PROVIDED PASSAGE =>

══════

Recommendations: the mathematical activity of young people

Cultural shift

As explained in the section addressing the reasons for problems in mathematics education, negative attitudes toward mathematics are widely seen as a cause of the problems. The recommendations related to improving attitudes suggest that we need to better understand why (or why not) students are motivated to continue studying mathematics (Royal Society, 2011), we need to ‘instigate a cultural shift’ (Harris, 2012, p. 11) and we must ‘seek to change behaviour’ (British Academy, 2012a, p. 9). Harris further suggests that:

The government and mathematics community should consider whether they believe it is more important for mathematics to remain as a ‘hard’ subject amongst AS and A levels, or whether it is more important that participation numbers rise significantly (2012, p. 39).

Advice and Guidance

As discussed previously, it seems that very many young people are ill-informed about the benefits of mathematics for their future employability and careers. In England a new on-line careers service was launched in September 2011, and a first recommendation in this section calls for information provided by the service to be easy to access and of good quality (Royal Society, 2011). Other recommendations suggest that teachers (schools) should provide careers-related advice (ACME, 2011; Archer, Osborne, & DeWitt, 2012; British Academy, 2012b; Finegold, 2011; Parliamentary Office of Science and Technology, 2013; Science Learning Centre, 2013), and that they should be better informed not only about the options available to students but also the requirements of the workplace and higher education (ACME, 2011; Archer et al., 2012; Finegold, 2011; Porkess, 2012).

══════

DATA SHOWN =>
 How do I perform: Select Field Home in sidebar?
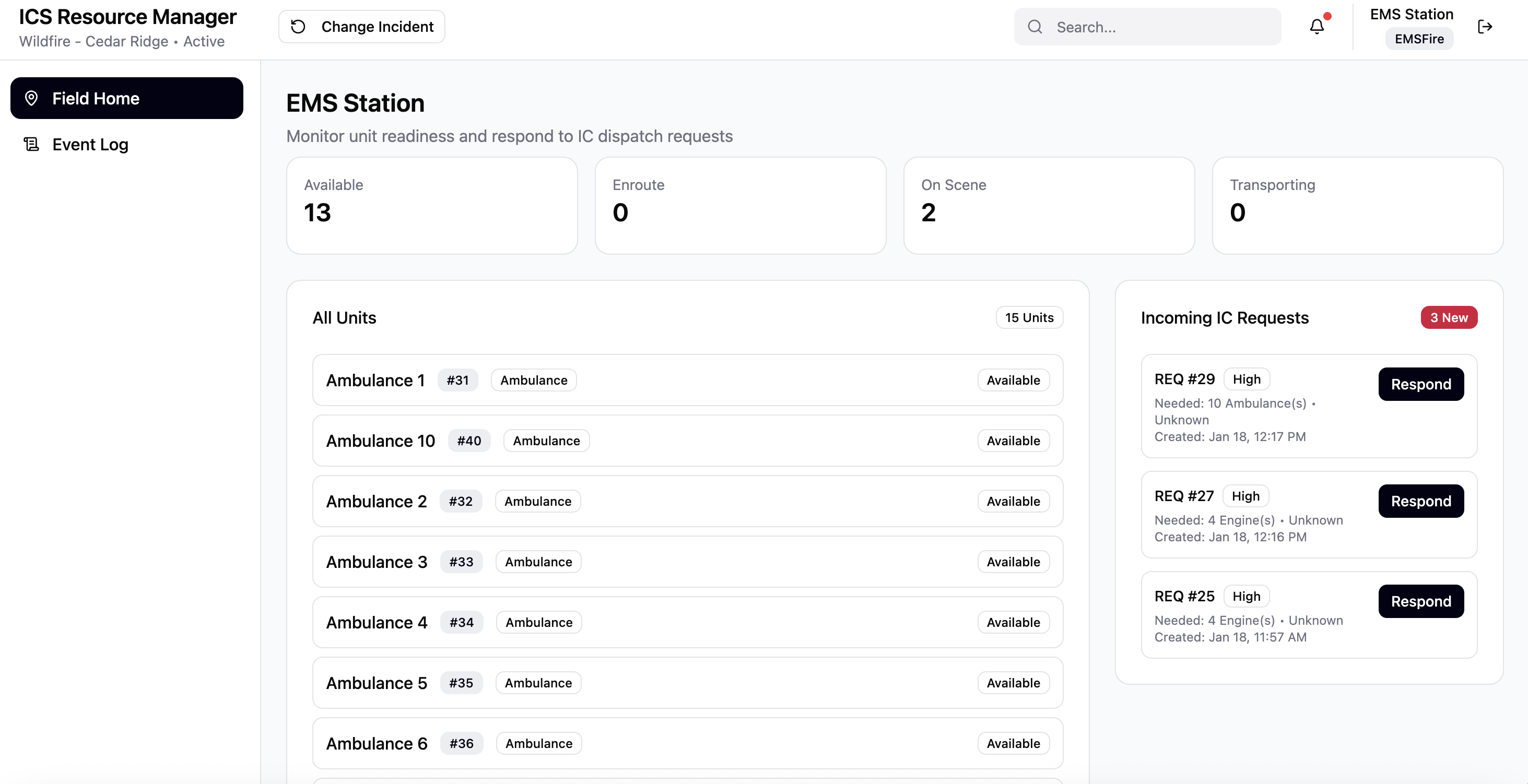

══════

GOALS =>
A. In the passage on recommendations for young people's mathematical activity, list every source cited in the parentheses right after "teachers (schools) should provide careers-related advice".
B. Retype the part of the passage on recommendations for young people's mathematical activity that starts at "Recommendations: the mathematical" and ends at "(2012, p. 39).".
C. Extend the passage on recommendations for young people's mathematical activity, picking up after its last sentence.
The lines have no connection to the passage on recommendations for young people's mathematical activity.

ANSWERS BY TASK =>
A.
ACME, 2011
Archer, Osborne, & DeWitt, 2012
British Academy, 2012b
Finegold, 2011
Parliamentary Office of Science and Technology, 2013
Science Learning Centre, 2013

B.
Recommendations: the mathematical activity of young people

Cultural shift

As explained in the section addressing the reasons for problems in mathematics education, negative attitudes toward mathematics are widely seen as a cause of the problems. The recommendations related to improving attitudes suggest that we need to better understand why (or why not) students are motivated to continue studying mathematics (Royal Society, 2011), we need to ‘instigate a cultural shift’ (Harris, 2012, p. 11) and we must ‘seek to change behaviour’ (British Academy, 2012a, p. 9). Harris further suggests that:

The government and mathematics community should consider whether they believe it is more important for mathematics to remain as a ‘hard’ subject amongst AS and A levels, or whether it is more important that participation numbers rise significantly (2012, p. 39).

C.
A more concrete recommendation is made by Finegold (2011), who suggests that:

Informal STEM learning activity, such as clubs and visits, should be more explicitly linked to careers (p. 7)

Other recommendations appear to be aimed more at employers and HE. The message is that it is their responsibility to be explicit about what mathematics is required, both for courses in HE and in the workplace (ACME, 2011, 2012; British Academy, 2012b; Nuffield, 2012).  For example:

Now more than ever, persuasive messages must go out from both universities and employers about the value of quantitative skills to prospective students, teachers, parents, and school leaders. University admissions tutors must put out the message that the social sciences and humanities value post-16 mathematical and statistical qualifications (British Academy, 2012b, p. 9).

A handful of reports acknowledge the importance of parents (or carers) in providing support, advice and guidance for young people (Archer et al., 2012; Finegold, 2011; Science Learning Centre, 2013; Vorderman, Porkess, Budd, Dunne, & Rahman-hart, 2011). Finegold (2011), for example, argues that the awareness and confidence of parents should be increased:

The importance of parents and families in influencing pupils’ career choices is often overlooked. Since many adults are fearful or simply unaware of STEM subjects, Government, schools and other agencies should consider how to increase parents’ awareness and confidence (p. 7).

A final recommendation in this section relates to the point made previously that little is known about how effective advice and guidance are for students (Hodgen, Marks, & Pepper, 2013). The same report suggests that:

Further research is needed to evaluate the effects – and cost benefits – of specific approaches to giving information, advice and guidance to students, particularly those interventions aimed at informing students about the personal rewards and benefits of studying advanced mathematics. (p. 10)

References

ACME. (2011). Mathematical Needs Mathematics in the workplace and in Higher Education. London.

ACME. (2012). Increasing provision and participation in post-16 mathematics. London.

Archer, L., Osborne, J., & DeWitt, J. (2012). The Case for Early Education about STEM careers. London.

British Academy. (2012a). Society Counts: Quantitative Skills in the Social Sciences (A Position Paper). London.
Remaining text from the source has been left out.